EXERCISE TASK.
Reproduce all of the data below with "Kernel" replaced by "Runtime" and everything else unchanged. Leave the pictures out of your answer.

++++ ENTRIES SUPPLIED

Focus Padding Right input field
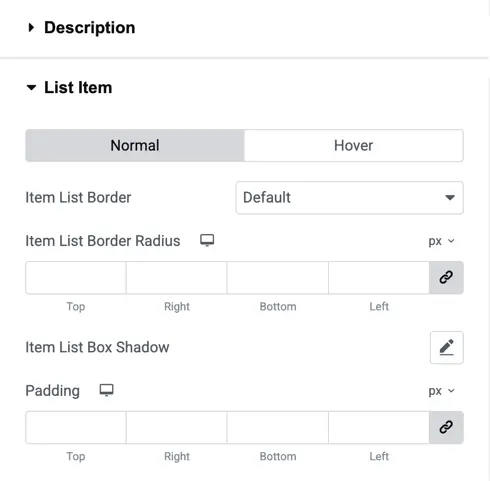 (177, 428)
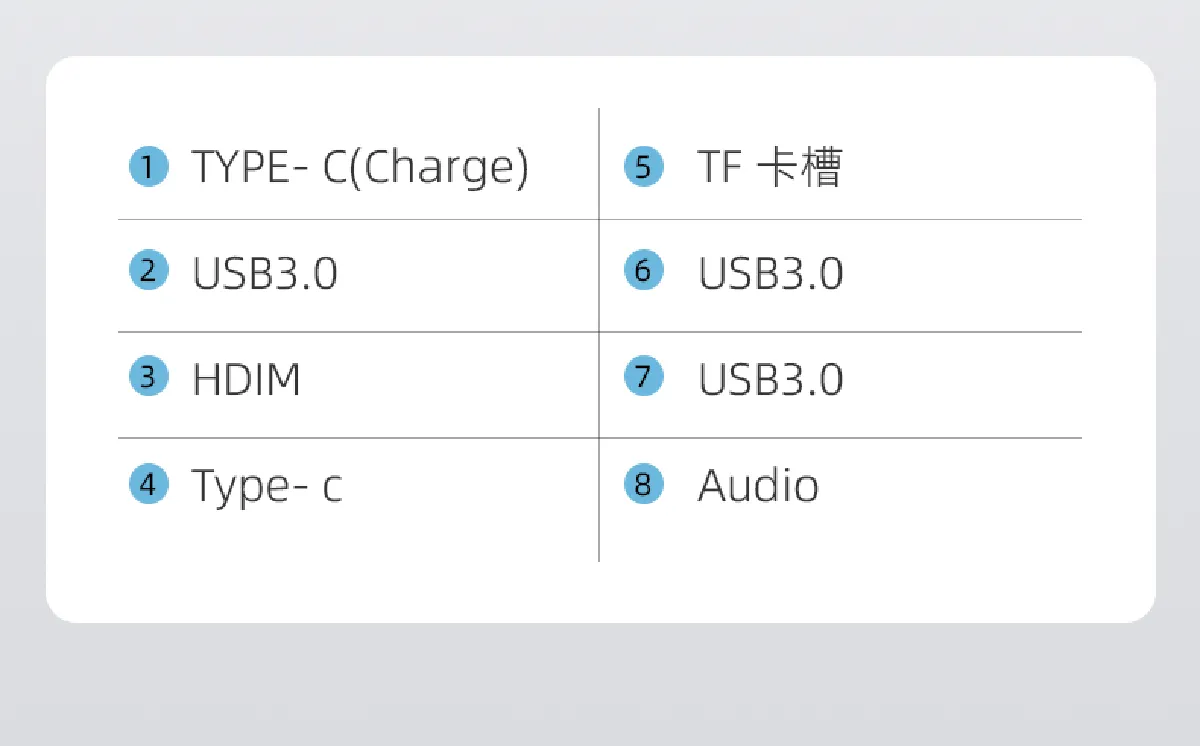Click the blue number 3 badge
The width and height of the screenshot is (1200, 746).
pyautogui.click(x=148, y=377)
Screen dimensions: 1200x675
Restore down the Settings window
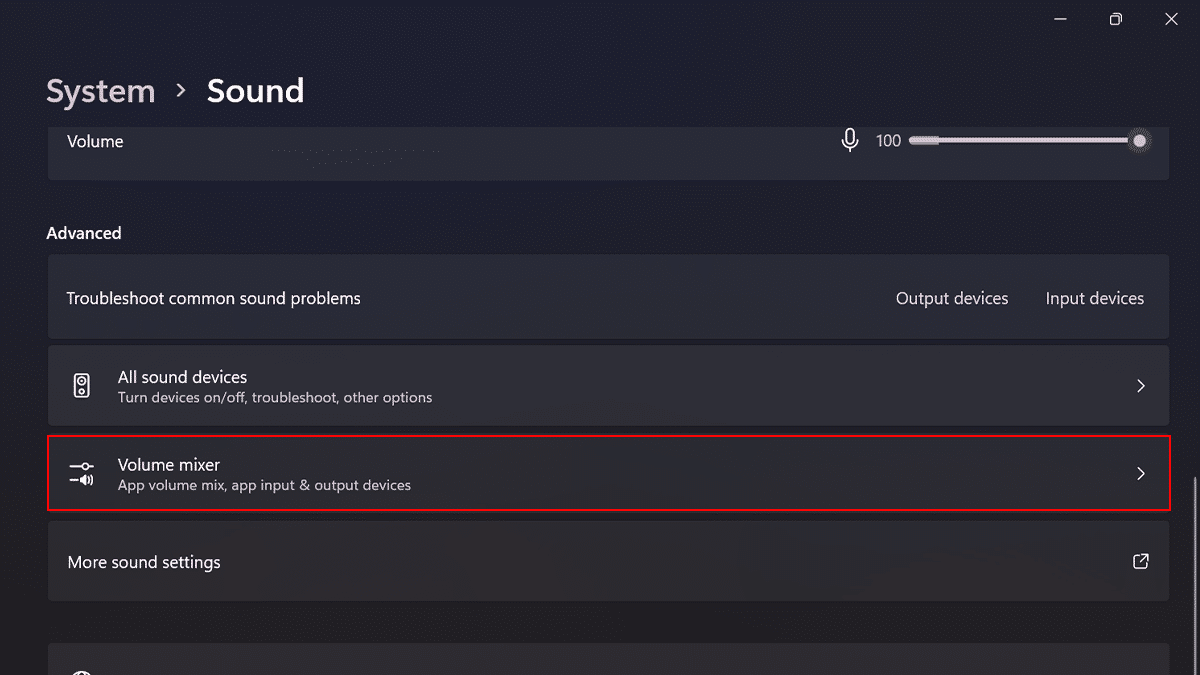1116,19
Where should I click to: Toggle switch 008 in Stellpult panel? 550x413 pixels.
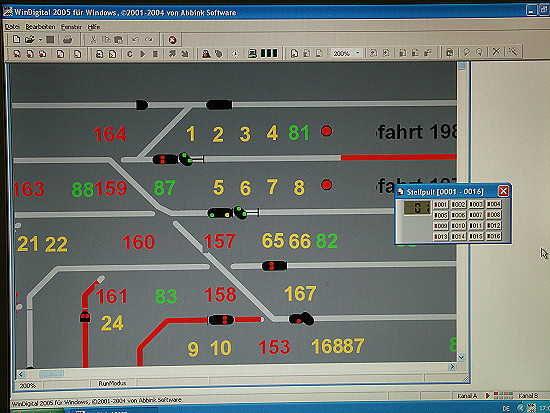(494, 215)
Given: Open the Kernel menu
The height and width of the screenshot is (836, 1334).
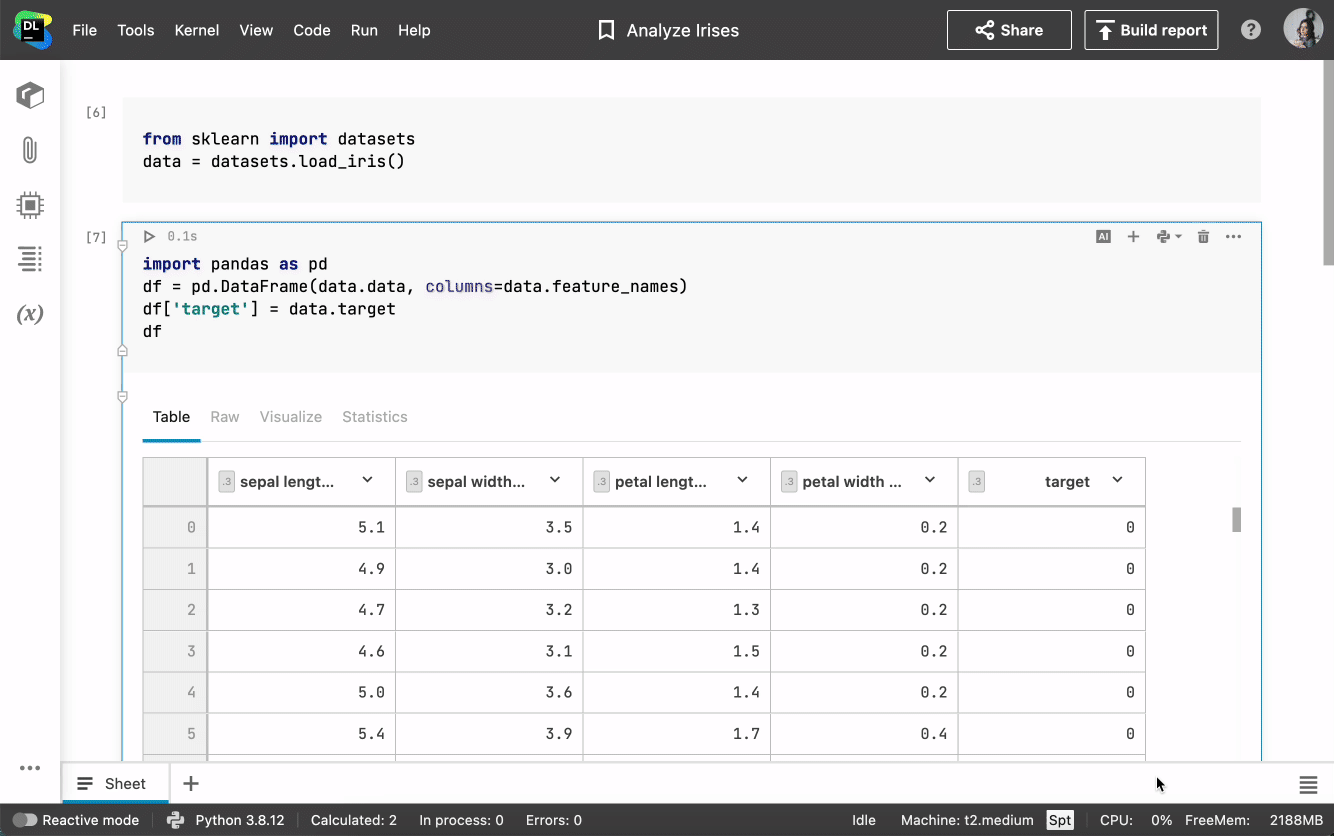Looking at the screenshot, I should point(197,30).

++++++++

FINISHED TASK.
Focus Padding Right input field
 (177, 428)
Click the blue number 3 badge
The width and height of the screenshot is (1200, 746).
pyautogui.click(x=148, y=377)
Screen dimensions: 1200x675
Restore down the Settings window
1116,19
Where should I click to: Toggle switch 008 in Stellpult panel? 550x413 pixels.
(494, 215)
Given: Open the Runtime menu
The height and width of the screenshot is (836, 1334).
Looking at the screenshot, I should point(197,30).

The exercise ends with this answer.